The degree to which the relative abundances of the species in a fossil assemblage represent those in the living community from which it came is an indication of the fidelity of the assemblage in preserving most of the aspects of community structure that we may hope to find in the fossil record. I have developed a model for the formation of attritional fossil mammal assemblages that shows that the logarithm of the number of individuals of each species in an ideal unbiased assemblage, when regressed on the logarithm of body mass, will exhibit a slope of approximately −1.05 ± 0.25 (approximate 95% confidence interval). This value is based upon ubiquitous scaling relationships of population density and turnover rate with body mass among extant mammals. These relationships are the results of widespread energetic and metabolic regularities in community structure and physiology and can be expected to have been essentially the same in the remote past. The slope of −1.05 provides for the first time a reference standard for community structure of sufficient generality for use in the analysis of this aspect of fossil assemblages. We can use this value as a sort of “null hypothesis” of no bias against which we can compare actual fossil assemblages.

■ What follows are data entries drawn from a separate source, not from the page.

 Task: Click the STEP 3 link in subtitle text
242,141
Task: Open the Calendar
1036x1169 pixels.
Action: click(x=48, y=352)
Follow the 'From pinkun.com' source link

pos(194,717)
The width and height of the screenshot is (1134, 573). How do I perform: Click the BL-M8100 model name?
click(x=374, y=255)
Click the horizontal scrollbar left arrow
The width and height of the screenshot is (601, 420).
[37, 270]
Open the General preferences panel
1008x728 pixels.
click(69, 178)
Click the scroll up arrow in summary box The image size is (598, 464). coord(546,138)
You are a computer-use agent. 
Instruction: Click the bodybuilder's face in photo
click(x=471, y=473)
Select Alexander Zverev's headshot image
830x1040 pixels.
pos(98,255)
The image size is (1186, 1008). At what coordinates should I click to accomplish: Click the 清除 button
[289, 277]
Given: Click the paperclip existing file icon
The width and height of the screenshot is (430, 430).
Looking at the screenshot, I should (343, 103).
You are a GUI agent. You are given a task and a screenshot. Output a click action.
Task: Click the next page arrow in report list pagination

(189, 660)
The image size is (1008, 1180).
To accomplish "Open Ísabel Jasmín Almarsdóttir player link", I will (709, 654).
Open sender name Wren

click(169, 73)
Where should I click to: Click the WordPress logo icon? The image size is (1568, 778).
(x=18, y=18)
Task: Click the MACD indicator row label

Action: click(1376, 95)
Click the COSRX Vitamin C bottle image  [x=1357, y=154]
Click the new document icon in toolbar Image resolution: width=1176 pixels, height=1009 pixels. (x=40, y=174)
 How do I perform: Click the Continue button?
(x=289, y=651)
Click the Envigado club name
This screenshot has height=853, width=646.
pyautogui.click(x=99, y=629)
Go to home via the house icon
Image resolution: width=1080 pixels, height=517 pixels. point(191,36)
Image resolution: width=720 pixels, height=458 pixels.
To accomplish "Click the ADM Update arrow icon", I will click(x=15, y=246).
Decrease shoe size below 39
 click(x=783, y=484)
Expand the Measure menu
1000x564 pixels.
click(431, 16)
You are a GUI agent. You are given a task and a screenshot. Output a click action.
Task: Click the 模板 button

Analysis of some promising assemblages reveals that they exhibit badly biased relative abundances. However, it is likely that in these cases we can explain this bias as almost entirely the result of pre-burial differential destruction of the carcasses of different-sized species.
The combination of this new, biological approach with the largely physical approaches of taphonomy and sedimentology will allow us to ask more specific questions about bias in fossil assemblages, avoiding circular arguments. We can now distinguish, in a large number of situations, assemblages that preserve reliable community-structure information from those that do not.